Understanding physicians' duties toward suicidal patients
Physicians must prepare for the ethical and legal ramifications of patient suicide
Suicide is the third most-frequent cause of death in persons aged 10 to 54, and the tenth most-frequent cause of death across all age groups, according to the Centers for Disease Control and Prevention. Half of those who commit suicide saw a physician in the preceding month, and one third were being treated for mental illness, so physicians must be prepared to deal with the ethical and legal ramifications of patient suicide.
Say you are a family physician, and you are treating your longtime patient, Mr. Smith, for multiple chronic conditions and back pain. During a recent visit he looks disheveled and tired, and asks you about prescribing something to him for difficulty sleeping.

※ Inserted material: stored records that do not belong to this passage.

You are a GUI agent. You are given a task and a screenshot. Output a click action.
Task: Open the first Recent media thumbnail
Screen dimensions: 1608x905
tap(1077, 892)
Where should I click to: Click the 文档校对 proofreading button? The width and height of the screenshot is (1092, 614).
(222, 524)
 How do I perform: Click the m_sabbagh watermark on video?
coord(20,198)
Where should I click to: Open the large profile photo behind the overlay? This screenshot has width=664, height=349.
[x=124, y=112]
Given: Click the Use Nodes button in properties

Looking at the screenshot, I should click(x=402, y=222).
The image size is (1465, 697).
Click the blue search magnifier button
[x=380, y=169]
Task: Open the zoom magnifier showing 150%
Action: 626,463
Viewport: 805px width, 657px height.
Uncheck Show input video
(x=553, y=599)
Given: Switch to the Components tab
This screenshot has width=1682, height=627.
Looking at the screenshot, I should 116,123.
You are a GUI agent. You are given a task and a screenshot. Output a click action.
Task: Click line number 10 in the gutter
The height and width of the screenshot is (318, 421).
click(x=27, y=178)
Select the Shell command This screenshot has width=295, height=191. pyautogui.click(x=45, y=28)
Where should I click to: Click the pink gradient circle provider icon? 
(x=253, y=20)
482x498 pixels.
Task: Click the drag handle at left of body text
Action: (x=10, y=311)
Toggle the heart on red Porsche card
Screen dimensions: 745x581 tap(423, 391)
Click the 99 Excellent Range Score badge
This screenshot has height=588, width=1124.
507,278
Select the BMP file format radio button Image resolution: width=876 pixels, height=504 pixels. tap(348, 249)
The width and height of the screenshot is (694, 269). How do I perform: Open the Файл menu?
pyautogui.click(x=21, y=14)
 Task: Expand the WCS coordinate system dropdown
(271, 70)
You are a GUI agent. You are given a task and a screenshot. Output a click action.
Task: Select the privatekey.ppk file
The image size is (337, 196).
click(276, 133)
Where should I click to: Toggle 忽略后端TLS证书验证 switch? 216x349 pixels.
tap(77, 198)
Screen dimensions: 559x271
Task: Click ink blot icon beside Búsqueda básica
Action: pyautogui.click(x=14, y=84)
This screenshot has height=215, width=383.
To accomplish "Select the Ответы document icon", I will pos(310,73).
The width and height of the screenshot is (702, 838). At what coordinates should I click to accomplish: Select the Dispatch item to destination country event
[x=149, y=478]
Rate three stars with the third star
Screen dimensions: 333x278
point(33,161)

You learn that he just lost a very close friend to cancer and has been feeling “blue” nonstop for about two months. He admits that his medical condition has really been bothering him and that he just, “wants it all to stop.” He assures you that he wouldn’t leave his family alone, but “bad thoughts” have crossed his mind.
You are about to prescribe his usual monthly allotment of pain medication and are considering his request to add sleeping pills. But should you? What are your duties to this patient now that he has expressed to you that he has thought, even in a fleeting way, about ending his life? Should you contact a family member or police? What about doctor-patient confidentiality?
As the example illustrates, the issue is not limited to physicians who focus their practices on mental health. Depression and psychosis can have physical symptoms, such as sleeplessness or gastrointestinal distress, and because many significant illnesses such as cancer, HIV-AIDS, seizure disorders, or conditions that cause chronic pain result in higher suicide rates amongst sufferers, almost any type of physician may, at some point, face a patient who is considering self-harm.
What the law says
While the law traditionally imposes no general duty to prevent another person from taking his or her own life or self-injury, the “special relationship” that exists between a physician and a patient can give rise to a duty where none would otherwise exist.
The issue of whether a “special relationship” exists is fact-sensitive. A physician who becomes aware during a treatment visit that a patient is considering suicide would be ill-advised to do nothing with that knowledge. In those circumstances, a physician can face liability for medical malpractice and/or ordinary negligence, as discussed below.
The countervailing argument is the patient’s right to confidentiality in treatment. Most physicians are aware of the myriad privacy laws that prohibit them from disclosing personal health information (PHI) without a patient’s express consent. Violating privacy laws can result in civil liability and other sanctions.
Studies have indicated that questioning a suicidal person about his or her plans does not increase the risk that suicidal thoughts will be acted upon, and can lessen a patient’s anxiety and shame.
Thus, physicians should not be afraid to confront a patient who has expressed or is suspected of having suicidal thoughts in a treatment setting. Such discussion may lead to the patient’s consent to further treatment and/or to the disclosure of PHI to others who can help. Such consent should be documented, however.